Clara Mattei: “L’austerità è una guerra di classe permanente”. Il capitalismo, la crisi sociale e la de-democratizzazione dell’economia

23 / 07 / 2026 | Articoli, Notizie | 0 commenti

Per la Prof.ssa Clara Mattei il capitalismo contemporaneo non è un sistema in crisi a causa di errori occasionali o cattive decisioni politiche. La crisi stessa – la precarietà diffusa, la compressione dei salari, la crescita della disuguaglianza, l’impoverimento del lavoro – rappresenterebbe il funzionamento normale dell’ordine economico moderno. L’austerità, in questa lettura, non sarebbe un incidente della storia economica recente, ma uno strumento strutturale di governo.

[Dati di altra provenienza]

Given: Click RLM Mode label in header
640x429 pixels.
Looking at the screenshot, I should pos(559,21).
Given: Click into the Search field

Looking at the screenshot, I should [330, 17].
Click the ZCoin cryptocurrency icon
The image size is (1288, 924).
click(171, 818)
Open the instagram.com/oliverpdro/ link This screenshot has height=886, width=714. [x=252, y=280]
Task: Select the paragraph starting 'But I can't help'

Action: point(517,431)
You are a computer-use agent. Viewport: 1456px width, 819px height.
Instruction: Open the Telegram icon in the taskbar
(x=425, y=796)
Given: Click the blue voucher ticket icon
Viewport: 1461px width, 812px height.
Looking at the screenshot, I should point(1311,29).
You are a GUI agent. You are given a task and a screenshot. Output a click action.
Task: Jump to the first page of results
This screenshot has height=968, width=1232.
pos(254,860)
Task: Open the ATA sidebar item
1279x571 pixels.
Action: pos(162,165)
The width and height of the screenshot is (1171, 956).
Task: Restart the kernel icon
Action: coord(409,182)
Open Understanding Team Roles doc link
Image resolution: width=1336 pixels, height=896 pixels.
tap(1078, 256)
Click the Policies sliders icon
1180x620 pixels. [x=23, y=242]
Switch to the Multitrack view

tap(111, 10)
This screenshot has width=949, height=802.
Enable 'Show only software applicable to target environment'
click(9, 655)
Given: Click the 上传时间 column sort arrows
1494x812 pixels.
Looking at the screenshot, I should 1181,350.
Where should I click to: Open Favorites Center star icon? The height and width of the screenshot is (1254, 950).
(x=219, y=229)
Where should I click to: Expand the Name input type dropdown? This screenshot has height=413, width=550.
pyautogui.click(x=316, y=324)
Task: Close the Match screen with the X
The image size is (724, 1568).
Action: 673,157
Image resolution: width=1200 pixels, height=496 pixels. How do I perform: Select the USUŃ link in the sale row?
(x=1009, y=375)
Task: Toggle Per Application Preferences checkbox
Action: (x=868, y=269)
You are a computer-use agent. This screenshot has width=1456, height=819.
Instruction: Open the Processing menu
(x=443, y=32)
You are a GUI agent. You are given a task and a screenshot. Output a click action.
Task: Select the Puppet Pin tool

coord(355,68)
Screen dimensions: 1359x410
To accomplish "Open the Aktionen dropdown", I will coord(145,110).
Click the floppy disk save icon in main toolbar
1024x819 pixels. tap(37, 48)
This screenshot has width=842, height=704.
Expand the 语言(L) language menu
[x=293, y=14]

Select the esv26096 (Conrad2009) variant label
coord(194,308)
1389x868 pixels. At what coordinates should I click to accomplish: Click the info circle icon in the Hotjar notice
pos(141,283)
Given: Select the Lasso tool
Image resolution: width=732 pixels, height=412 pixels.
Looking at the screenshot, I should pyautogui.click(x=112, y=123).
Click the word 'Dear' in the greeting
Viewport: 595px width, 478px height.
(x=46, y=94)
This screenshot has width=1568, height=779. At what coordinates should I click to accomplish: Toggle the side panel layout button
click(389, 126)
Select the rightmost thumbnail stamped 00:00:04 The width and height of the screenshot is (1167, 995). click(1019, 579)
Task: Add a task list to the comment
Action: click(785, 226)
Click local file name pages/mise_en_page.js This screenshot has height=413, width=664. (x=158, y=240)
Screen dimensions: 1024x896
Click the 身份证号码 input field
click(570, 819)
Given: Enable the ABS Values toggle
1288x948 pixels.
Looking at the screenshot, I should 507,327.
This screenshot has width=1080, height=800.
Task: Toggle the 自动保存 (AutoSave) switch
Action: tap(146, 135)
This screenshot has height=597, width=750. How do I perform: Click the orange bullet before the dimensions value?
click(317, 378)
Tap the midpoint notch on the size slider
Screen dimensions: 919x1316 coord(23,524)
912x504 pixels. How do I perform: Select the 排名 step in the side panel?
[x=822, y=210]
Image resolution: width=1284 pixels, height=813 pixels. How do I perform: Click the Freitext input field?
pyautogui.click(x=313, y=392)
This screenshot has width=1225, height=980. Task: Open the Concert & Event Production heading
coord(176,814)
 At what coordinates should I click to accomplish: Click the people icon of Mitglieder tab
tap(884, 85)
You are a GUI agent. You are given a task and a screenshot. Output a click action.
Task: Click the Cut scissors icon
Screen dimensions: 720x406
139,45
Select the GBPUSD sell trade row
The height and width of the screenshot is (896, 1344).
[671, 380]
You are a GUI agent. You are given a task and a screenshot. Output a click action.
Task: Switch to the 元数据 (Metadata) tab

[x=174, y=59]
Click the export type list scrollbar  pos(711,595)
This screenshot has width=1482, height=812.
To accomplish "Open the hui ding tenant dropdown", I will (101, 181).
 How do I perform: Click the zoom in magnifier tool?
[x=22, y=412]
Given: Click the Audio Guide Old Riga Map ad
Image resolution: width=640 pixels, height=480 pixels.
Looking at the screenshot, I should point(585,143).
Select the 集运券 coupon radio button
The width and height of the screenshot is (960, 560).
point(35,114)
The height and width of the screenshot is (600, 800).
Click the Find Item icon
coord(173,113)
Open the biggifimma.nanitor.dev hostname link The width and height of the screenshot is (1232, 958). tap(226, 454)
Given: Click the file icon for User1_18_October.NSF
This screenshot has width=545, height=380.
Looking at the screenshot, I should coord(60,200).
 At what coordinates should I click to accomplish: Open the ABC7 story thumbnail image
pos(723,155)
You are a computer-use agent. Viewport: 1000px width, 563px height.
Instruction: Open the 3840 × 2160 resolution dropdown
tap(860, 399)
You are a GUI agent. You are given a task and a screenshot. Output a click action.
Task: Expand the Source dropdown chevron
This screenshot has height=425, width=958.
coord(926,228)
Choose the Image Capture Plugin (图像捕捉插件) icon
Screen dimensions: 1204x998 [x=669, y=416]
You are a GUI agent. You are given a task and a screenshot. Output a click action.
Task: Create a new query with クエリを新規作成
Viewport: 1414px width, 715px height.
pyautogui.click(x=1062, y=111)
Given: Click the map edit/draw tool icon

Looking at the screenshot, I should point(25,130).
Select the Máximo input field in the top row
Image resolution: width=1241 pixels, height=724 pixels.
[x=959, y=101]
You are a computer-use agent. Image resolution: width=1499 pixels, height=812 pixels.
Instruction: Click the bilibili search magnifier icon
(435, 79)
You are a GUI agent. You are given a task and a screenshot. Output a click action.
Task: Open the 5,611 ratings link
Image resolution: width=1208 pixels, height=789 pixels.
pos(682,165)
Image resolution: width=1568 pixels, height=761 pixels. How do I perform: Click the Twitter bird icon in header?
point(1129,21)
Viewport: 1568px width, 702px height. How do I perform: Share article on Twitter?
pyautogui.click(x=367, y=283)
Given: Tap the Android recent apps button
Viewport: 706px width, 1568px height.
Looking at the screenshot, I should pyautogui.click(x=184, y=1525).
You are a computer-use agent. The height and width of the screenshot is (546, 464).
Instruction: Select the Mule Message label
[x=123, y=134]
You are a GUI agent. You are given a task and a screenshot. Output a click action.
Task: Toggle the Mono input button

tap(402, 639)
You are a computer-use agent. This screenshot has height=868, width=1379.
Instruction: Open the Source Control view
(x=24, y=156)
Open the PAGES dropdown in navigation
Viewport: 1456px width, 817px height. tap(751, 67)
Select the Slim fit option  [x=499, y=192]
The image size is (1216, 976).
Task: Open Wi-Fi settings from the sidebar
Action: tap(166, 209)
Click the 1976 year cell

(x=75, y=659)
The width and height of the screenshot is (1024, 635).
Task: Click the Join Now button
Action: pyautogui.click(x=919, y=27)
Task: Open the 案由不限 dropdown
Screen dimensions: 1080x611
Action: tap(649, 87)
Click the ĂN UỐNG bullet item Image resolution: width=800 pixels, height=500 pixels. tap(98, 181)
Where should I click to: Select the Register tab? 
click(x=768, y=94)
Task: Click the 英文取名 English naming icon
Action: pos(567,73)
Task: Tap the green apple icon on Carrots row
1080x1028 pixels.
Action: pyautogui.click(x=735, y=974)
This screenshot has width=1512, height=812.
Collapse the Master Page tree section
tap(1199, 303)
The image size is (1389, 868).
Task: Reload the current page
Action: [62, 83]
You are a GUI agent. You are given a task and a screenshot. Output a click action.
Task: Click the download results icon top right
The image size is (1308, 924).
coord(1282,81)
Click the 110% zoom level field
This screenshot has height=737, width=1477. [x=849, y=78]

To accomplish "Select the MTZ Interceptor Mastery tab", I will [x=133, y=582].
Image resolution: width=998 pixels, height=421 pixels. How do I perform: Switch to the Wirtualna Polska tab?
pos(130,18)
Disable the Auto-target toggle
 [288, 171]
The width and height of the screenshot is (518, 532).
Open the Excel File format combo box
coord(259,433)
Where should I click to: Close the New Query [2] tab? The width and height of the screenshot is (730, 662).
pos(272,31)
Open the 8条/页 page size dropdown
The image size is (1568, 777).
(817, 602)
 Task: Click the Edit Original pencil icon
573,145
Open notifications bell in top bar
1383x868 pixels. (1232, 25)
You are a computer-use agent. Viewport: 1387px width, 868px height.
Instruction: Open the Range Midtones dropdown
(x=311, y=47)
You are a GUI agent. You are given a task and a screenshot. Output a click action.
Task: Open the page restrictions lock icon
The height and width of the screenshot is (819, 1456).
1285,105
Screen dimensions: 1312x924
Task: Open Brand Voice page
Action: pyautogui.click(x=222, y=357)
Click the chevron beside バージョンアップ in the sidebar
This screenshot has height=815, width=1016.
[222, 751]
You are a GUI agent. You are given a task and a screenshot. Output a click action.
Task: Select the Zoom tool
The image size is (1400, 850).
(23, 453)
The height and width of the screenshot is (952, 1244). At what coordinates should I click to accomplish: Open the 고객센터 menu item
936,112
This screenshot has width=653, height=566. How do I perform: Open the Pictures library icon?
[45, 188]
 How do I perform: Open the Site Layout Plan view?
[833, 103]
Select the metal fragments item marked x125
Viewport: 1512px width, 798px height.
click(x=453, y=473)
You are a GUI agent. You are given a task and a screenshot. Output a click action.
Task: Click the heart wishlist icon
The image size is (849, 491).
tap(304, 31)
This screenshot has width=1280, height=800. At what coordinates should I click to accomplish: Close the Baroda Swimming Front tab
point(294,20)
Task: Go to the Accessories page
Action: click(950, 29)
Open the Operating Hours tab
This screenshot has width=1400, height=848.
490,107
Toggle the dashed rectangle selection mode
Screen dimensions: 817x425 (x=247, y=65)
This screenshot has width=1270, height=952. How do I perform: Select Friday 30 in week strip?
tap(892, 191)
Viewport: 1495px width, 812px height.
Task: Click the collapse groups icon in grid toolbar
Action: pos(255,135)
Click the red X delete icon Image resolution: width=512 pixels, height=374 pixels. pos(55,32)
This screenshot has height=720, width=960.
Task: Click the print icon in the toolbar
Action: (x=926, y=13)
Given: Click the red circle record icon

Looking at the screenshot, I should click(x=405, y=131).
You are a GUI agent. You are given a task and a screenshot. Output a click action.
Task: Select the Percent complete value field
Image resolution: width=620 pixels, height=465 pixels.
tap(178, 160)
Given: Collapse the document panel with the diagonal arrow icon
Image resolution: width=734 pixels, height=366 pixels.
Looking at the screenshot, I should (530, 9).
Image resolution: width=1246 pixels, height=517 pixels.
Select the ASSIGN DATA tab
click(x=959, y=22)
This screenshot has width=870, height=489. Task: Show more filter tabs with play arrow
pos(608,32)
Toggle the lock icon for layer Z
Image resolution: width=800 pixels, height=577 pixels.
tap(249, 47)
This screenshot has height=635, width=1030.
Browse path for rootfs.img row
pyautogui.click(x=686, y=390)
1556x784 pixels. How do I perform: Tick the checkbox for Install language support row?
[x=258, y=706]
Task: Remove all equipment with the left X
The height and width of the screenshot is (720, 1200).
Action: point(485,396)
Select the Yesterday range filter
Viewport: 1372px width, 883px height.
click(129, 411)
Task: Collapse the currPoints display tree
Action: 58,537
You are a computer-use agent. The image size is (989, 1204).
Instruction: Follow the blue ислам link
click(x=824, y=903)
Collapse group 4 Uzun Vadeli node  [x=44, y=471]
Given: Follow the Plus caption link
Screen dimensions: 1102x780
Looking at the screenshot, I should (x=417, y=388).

Nel lungo intervento pronunciato durante il festival politico-culturale Costituzione 2023 a San Daniele del Friuli , dedicato alla critica economica e sociale, l’economista italiana ha esposto una ricostruzione storica e teorica radicale: le politiche restrittive adottate negli ultimi decenni non sarebbero state progettate per risolvere le crisi, ma per gestirle a vantaggio del capitale, disciplinando il lavoro e limitando il potere democratico sulla sfera economica.

L’idea che attraversa tutto il discorso è semplice quanto dirompente: l’economia non è mai neutrale. Dietro ogni scelta fiscale, monetaria o industriale esistono rapporti di forza sociali, interessi di classe e precise decisioni politiche.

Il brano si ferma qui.